▶ **INSTRUCTIONS TO FOLLOW**
Nothing in the data may be altered; the answer is a verbatim copy of it.
-- GIVEN INFORMATION follows --
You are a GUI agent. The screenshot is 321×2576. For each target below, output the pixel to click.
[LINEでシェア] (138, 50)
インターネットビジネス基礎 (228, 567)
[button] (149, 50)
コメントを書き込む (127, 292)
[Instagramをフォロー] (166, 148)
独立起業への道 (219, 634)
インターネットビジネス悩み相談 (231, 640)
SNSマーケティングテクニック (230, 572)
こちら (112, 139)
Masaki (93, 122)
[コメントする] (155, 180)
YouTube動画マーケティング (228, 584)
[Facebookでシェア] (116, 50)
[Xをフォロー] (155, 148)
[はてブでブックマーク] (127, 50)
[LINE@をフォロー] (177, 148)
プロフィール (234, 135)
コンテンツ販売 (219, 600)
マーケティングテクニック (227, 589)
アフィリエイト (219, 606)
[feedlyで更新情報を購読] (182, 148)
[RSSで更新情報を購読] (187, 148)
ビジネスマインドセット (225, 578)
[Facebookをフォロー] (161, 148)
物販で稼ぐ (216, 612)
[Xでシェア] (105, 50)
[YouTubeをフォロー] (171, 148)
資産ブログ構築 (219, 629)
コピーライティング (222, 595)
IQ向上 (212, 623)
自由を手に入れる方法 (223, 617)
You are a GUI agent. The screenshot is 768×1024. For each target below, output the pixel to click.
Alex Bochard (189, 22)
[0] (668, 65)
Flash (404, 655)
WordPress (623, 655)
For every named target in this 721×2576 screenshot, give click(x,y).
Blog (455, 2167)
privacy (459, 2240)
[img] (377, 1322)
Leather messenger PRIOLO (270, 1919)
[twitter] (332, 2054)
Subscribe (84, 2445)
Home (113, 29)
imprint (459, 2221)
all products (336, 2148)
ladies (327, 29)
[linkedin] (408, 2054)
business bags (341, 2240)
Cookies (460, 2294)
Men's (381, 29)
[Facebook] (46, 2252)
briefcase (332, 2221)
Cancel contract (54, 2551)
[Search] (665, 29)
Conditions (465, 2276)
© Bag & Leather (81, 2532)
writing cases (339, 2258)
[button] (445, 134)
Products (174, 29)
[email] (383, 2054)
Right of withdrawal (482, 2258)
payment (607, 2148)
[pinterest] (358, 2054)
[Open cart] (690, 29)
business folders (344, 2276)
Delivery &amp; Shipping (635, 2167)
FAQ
-- GIVEN INFORMATION concluded --
▶ **RESPONSE BOX**
You are a GUI agent. The screenshot is 321×2576. For each target below, output the pixel to click.
[LINEでシェア] (138, 50)
インターネットビジネス基礎 (228, 567)
[button] (149, 50)
コメントを書き込む (127, 292)
[Instagramをフォロー] (166, 148)
独立起業への道 (219, 634)
インターネットビジネス悩み相談 (231, 640)
SNSマーケティングテクニック (230, 572)
こちら (112, 139)
Masaki (93, 122)
[コメントする] (155, 180)
YouTube動画マーケティング (228, 584)
[Facebookでシェア] (116, 50)
[Xをフォロー] (155, 148)
[はてブでブックマーク] (127, 50)
[LINE@をフォロー] (177, 148)
プロフィール (234, 135)
コンテンツ販売 (219, 600)
マーケティングテクニック (227, 589)
アフィリエイト (219, 606)
[feedlyで更新情報を購読] (182, 148)
[RSSで更新情報を購読] (187, 148)
ビジネスマインドセット (225, 578)
[Facebookをフォロー] (161, 148)
物販で稼ぐ (216, 612)
[Xでシェア] (105, 50)
[YouTubeをフォロー] (171, 148)
資産ブログ構築 (219, 629)
コピーライティング (222, 595)
IQ向上 (212, 623)
自由を手に入れる方法 (223, 617)
You are a GUI agent. The screenshot is 768×1024. For each target below, output the pixel to click.
Alex Bochard (189, 22)
[0] (668, 65)
Flash (404, 655)
WordPress (623, 655)
For every named target in this 721×2576 screenshot, give click(x,y).
Blog (455, 2167)
privacy (459, 2240)
[img] (377, 1322)
Leather messenger PRIOLO (270, 1919)
[twitter] (332, 2054)
Subscribe (84, 2445)
Home (113, 29)
imprint (459, 2221)
all products (336, 2148)
ladies (327, 29)
[linkedin] (408, 2054)
business bags (341, 2240)
Cookies (460, 2294)
Men's (381, 29)
[Facebook] (46, 2252)
briefcase (332, 2221)
Cancel contract (54, 2551)
[Search] (665, 29)
Conditions (465, 2276)
© Bag & Leather (81, 2532)
writing cases (339, 2258)
[button] (445, 134)
Products (174, 29)
[email] (383, 2054)
Right of withdrawal (482, 2258)
payment (607, 2148)
[pinterest] (358, 2054)
[Open cart] (690, 29)
business folders (344, 2276)
Delivery &amp; Shipping (635, 2167)
FAQ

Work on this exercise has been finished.